- Directed by: Sinclair Hill
- Written by: A.L. Vincent (novel); Geoffrey H. Malins;
- Starring: Marie Colette; Jean Dehelly; Sybil Rhoda; Edward O'Neill;
- Production companies: Stoll Pictures; Espanola;
- Distributed by: Stoll Pictures
- Release date: March 1926;
- Running time: 7,000 feet
- Countries: Spain; United Kingdom;
- Languages: Silent; English intertitles;

= Sahara Love =

1926 film

Sahara Love is a 1926 British-Spanish silent drama film directed by Sinclair Hill and starring Marie Colette, Jean Dehelly and Sybil Rhoda. It was based on a novel by A.L. Vincent. The production company held a competition, the winner of which was given a leading role in the film.

==Synopsis==
Eleanor Vallance turns down Hugh Trevor for another man.
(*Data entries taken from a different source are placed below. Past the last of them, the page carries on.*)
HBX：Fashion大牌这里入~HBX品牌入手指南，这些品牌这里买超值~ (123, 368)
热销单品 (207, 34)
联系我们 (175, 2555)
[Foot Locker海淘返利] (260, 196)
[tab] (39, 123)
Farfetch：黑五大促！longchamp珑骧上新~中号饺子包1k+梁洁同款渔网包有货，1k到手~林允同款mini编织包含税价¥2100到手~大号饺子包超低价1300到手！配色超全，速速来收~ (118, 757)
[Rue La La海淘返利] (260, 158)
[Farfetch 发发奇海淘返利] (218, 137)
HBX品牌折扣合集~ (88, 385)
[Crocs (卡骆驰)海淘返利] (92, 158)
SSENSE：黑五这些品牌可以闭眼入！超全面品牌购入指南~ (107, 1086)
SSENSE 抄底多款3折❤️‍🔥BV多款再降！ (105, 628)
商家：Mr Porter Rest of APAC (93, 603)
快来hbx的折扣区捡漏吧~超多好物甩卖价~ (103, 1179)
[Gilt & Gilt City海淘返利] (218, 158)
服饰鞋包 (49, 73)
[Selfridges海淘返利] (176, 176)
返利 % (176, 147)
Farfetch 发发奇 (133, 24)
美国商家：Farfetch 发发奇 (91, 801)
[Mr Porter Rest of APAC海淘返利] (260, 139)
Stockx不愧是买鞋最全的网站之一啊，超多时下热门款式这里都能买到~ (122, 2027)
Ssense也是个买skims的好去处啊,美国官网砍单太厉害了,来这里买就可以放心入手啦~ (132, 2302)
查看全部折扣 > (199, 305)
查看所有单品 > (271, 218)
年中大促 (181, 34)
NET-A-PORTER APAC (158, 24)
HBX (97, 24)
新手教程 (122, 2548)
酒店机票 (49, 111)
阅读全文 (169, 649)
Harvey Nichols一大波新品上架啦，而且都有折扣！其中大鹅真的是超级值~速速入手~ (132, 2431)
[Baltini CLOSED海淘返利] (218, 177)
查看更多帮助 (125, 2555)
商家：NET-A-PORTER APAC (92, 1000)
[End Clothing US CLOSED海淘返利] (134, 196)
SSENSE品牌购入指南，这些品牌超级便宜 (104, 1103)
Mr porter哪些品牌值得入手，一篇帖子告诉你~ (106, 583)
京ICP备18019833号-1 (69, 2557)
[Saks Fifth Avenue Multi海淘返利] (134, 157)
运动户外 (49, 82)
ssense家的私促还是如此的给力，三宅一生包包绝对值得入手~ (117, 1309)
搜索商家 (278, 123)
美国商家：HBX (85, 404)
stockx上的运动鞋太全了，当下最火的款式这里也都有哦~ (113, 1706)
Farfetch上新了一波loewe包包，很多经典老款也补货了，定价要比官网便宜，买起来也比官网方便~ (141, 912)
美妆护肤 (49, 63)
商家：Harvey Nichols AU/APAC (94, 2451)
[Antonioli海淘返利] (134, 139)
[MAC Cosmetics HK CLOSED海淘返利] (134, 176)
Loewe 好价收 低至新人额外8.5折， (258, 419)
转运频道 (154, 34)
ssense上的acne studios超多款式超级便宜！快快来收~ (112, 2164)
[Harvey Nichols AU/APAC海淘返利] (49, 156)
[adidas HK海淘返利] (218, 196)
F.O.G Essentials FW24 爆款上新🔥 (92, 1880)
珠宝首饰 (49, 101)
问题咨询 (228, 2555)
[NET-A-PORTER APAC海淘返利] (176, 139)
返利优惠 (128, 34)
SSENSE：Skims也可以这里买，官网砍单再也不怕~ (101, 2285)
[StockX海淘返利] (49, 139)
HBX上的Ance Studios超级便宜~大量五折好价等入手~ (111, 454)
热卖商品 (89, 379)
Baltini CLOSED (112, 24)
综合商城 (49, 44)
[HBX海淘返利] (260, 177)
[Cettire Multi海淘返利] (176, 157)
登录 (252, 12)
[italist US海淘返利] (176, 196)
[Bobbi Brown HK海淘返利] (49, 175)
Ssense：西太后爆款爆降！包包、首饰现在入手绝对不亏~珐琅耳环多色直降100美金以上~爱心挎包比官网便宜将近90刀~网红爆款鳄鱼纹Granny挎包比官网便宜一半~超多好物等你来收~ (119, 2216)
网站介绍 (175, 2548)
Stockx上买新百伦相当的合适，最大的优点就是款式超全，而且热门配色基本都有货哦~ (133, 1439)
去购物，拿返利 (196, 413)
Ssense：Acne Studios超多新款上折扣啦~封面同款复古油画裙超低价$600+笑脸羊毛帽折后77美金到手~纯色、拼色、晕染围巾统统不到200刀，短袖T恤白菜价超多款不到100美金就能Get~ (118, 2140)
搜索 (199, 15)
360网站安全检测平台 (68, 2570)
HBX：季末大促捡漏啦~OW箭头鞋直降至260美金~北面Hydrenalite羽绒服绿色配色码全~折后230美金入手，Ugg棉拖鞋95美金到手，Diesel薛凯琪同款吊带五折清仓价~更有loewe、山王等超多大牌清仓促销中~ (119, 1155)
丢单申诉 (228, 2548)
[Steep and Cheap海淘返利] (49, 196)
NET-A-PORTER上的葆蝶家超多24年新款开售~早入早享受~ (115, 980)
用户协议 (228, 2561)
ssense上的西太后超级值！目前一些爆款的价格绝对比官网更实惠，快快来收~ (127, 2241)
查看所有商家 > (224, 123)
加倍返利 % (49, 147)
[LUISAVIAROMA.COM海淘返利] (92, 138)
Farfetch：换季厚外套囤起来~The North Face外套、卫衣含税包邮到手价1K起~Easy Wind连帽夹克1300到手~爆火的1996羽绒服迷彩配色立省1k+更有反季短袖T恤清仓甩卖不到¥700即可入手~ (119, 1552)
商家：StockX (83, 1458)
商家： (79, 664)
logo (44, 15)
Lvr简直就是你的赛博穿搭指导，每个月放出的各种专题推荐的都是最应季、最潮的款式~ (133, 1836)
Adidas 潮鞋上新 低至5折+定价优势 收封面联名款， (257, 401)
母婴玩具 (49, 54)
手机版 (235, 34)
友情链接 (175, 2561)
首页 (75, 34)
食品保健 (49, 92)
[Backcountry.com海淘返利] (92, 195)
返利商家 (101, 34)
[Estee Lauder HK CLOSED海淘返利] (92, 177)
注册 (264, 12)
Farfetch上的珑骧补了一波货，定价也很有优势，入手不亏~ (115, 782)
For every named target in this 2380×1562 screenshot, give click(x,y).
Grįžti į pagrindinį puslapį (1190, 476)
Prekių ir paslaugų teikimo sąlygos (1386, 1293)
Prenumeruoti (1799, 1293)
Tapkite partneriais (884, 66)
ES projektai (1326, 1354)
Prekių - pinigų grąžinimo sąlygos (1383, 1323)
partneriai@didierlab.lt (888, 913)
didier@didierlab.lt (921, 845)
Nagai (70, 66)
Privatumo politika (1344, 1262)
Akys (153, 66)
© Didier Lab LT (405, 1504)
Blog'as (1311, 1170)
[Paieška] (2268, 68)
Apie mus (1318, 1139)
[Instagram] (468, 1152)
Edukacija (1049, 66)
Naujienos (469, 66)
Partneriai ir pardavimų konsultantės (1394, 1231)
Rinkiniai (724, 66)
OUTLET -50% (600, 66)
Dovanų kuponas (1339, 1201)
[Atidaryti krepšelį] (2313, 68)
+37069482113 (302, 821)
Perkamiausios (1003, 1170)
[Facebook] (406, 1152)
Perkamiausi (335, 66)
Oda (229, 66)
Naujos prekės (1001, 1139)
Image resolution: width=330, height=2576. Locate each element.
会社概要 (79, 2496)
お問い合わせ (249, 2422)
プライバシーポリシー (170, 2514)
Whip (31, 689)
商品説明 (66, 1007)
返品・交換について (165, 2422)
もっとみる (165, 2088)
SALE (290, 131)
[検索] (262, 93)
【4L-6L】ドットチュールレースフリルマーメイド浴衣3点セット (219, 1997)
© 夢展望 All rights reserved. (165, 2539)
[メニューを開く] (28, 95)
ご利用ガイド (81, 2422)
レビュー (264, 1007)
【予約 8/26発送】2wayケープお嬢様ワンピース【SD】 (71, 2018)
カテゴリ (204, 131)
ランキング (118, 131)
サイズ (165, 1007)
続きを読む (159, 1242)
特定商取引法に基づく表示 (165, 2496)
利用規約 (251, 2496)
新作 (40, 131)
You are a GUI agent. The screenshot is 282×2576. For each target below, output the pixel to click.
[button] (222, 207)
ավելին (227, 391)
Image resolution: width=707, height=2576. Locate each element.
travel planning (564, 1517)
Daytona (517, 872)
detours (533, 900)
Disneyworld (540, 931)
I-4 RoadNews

After travelling with her new husband to Algiers she discovers he is a violent bully.

==Cast==
- Marie Colette as Eleanor Vallance
- Jean Dehelly as Hugh Trevor
- Sybil Rhoda as Melody Rourke
- Edward O'Neill as Sir Max Drake
- Gordon Hopkirk as Sheik

==Bibliography==
- Bell, Melanie & Williams, Melanie. British Women's Cinema. Routledge, 2010.
- Low, Rachel. The History of British Film: Volume IV, 1918–1929. Routledge, 1997.